##### Document passage
I didn't can find out somewhere in PM what $V(I)$ and $\operatorname{Spec}(R)$ are. That is a well-known notation in math? Anyway, what do mean V(I) and Spec(R)? Thanks!

perucho

## Re: $V(I)& and $\operatorname{Spec}(R)$

this is standard notation in commutative algebra/algebraic geometry...V(I) is defined in

http://planetmath.org/encyclopedia/ZariskiTopology.html

and Spec R at

http://planetmath.org/encyclopedia/PrimeSpectrum.html

Perhaps the owner of the entry can force some kind of link.

## Re: $V(I)& and $\operatorname{Spec}(R)$

Yes, this is standard notation, and yes, I should provide links to explanations of the notation so that those who are not familiar with commutative algebra and algebraic geometry can figure out what is going on in this proof. Thanks for the idea silverfish, and thanks perucho for pointing out this issue.

## Re: $V(I)& and $\operatorname{Spec}(R)$

Thanks to Silverfish and Wkbj79 by clarify me the referred notations. Indeed I didn't can find the respective cross references.

perucho

## mention axiom of choice?

I just realized that, within this entry (as well as at least one other one), I am assuming the axiom of choice. Should I state such? The reason that I ask is that I am concerned that it may become monotonous to read in these types of entries, "The axiom of choice is being aassumed." Also, it seems that most people who are active on PM accept the axiom of choice. I would appreciate any opinions you have. Thanks.
##########
##### Materials provided
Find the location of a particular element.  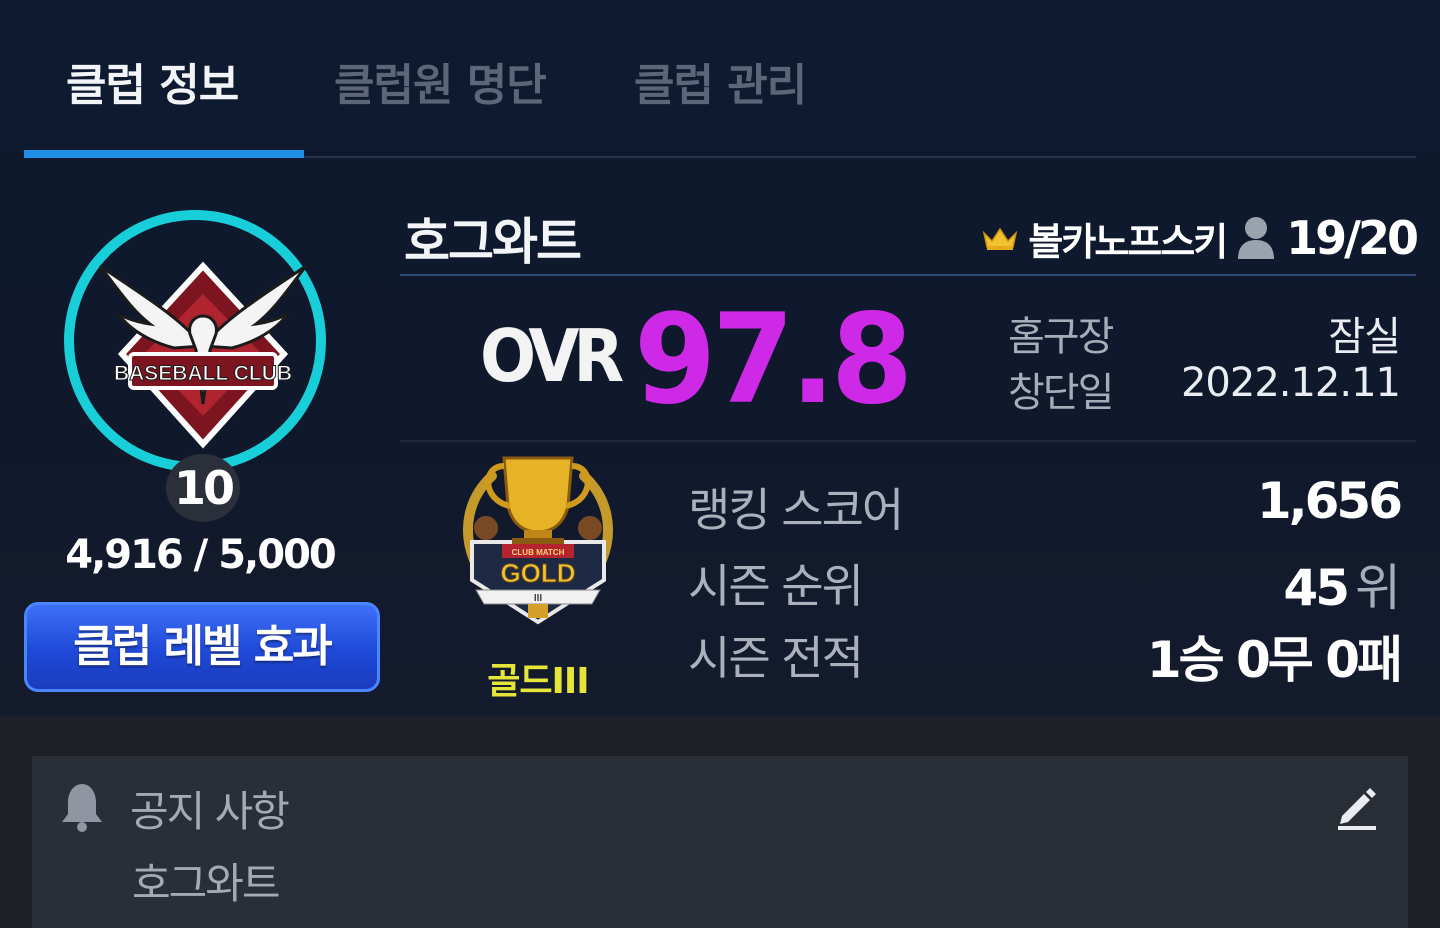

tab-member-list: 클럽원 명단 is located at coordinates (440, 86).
##########
##### Materials provided
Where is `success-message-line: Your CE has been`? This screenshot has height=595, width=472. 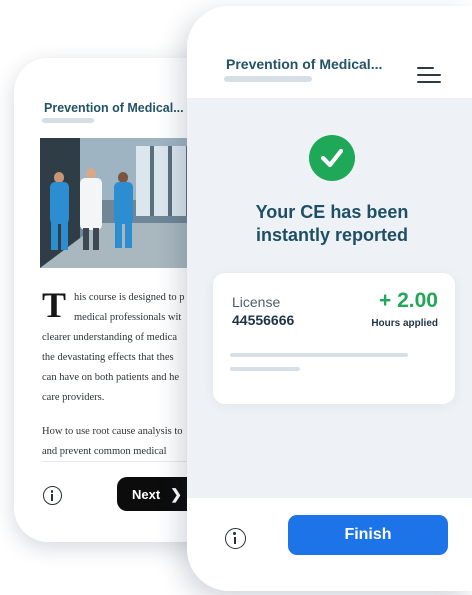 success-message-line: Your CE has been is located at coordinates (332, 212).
##########
##### Materials provided
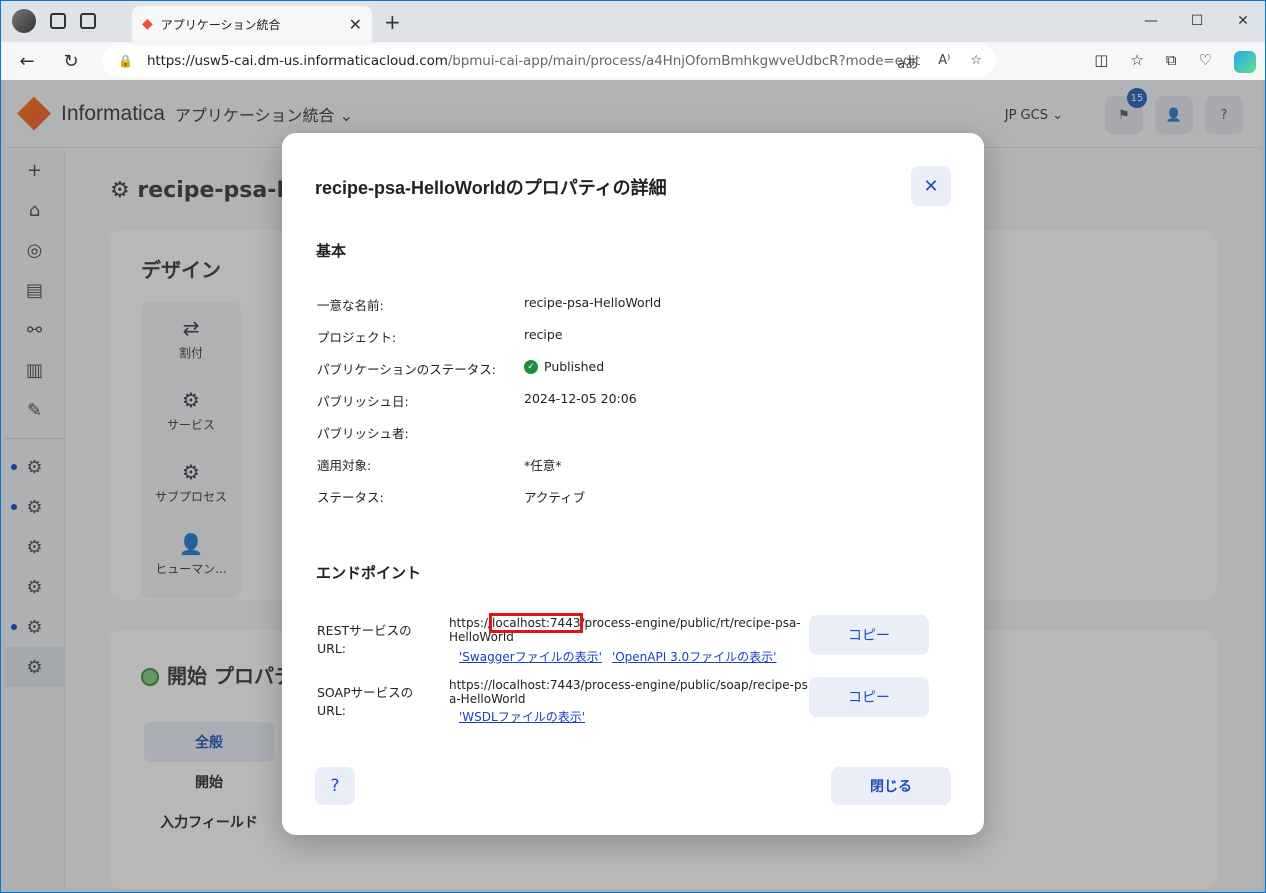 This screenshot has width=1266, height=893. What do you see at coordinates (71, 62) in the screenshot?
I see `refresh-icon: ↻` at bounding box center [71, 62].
##########
▶ _Task instructions_
- 1) Summarize the forum thread on V(I) and Spec(R) in two sentences.
- 2) Reproduce the records from the line that contains "This screenshot has width=1266, height=893." through the line that contains "center [71, 62].", omitting the picture.
The forum thread and the records come from separate sources.

▶ _Exercise solutions_
- 1) A participant asks what the notations V(I) and Spec(R) mean, and a reply explains that they are standard notation in commutative algebra and algebraic geometry and links to entries on the Zariski topology and the prime spectrum. The entry's owner agrees to provide links to explanations of the notation, and a later post asks whether the entry should state that it assumes the axiom of choice.

- 2)
 This screenshot has width=1266, height=893. What do you see at coordinates (71, 62) in the screenshot?
I see `refresh-icon: ↻` at bounding box center [71, 62].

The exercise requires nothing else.